Start of TEXT BLOCK

Re: Map side join

Souvik Banerjee Thu, 27 Dec 2012 15:06:12 -0800

Hi,

To conclude this thread I am summarizing my experiences. Correct me if
think // observed otherwise.


1) For Map side join you need to set the flag hive.auto.convert.join=true;
Map side join works well with multiple table and multiple Join condition.
2) You can change the size of the small table according to the RAM
available.
3) If you observe huge volume expansion during join operation the mappers
will take long time. I observed that mappers don't always report status, so
set timeout to high value so that the framework doesn't kill the ongoing
tasks. The mappers eventually completes and job ends successfully.
4) Bringing down the HDFS block size do launches more mappers and very
helpful in such cases where you observer real volume expansion during join.
But it might cause problem to other queries / hadoop jobs.

Thanks and regards,
Souvik.

On Thu, Dec 13, 2012 at 12:36 PM, Souvik Banerjee
<souvikbaner...@gmail.com>wrote:

> Thanks for the help.
> What I did earlier is that I changed the configuration in HDFS and created
> the table. I expected that the block size of the new Table to be of 32 MB.
> But I found that while using Cloudera Manager you need to deploy Change in
> Configuration of both the HDFS and Mapreduce. (I did it only for HDFS)

End of TEXT BLOCK
Start of GIVEN MATERIAL

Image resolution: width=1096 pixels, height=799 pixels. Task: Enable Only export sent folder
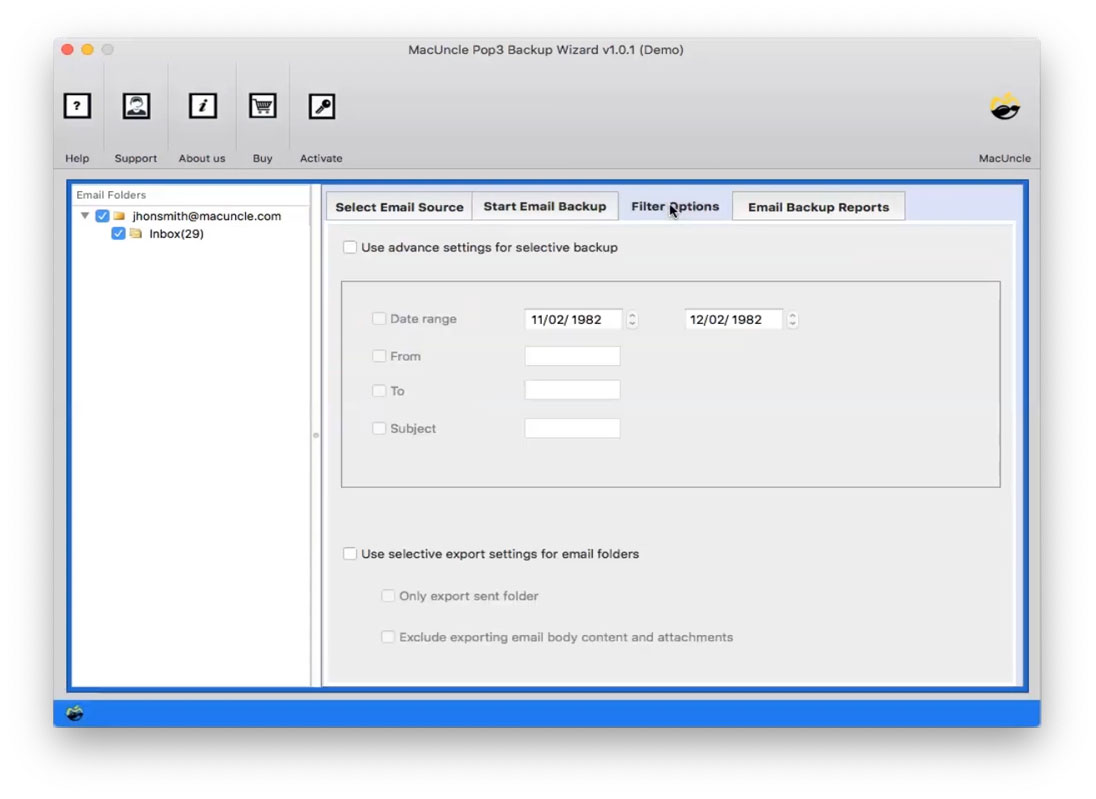pos(388,595)
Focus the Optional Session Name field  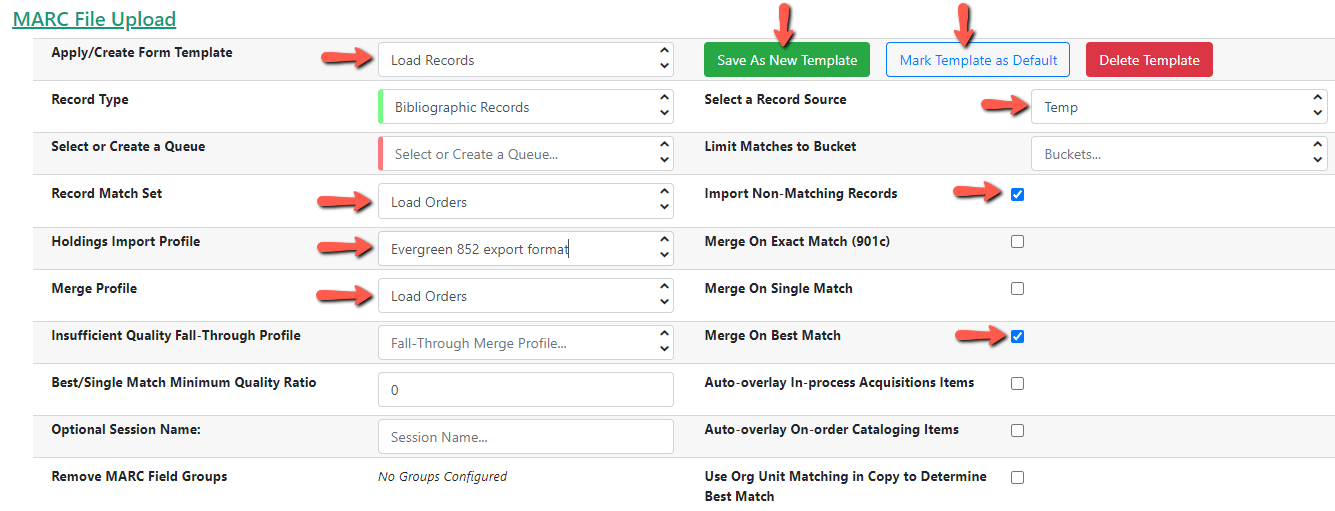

End of GIVEN MATERIAL

§ **WHAT YOU ARE ASKED TO DO**
Can you repeat the map side join thread from "On Thu, Dec" to "be of 32 MB.", changing "configuration" to "settings"?

§ **THE COMPLETED TASK**
On Thu, Dec 13, 2012 at 12:36 PM, Souvik Banerjee
<souvikbaner...@gmail.com>wrote:

> Thanks for the help.
> What I did earlier is that I changed the settings in HDFS and created
> the table. I expected that the block size of the new Table to be of 32 MB.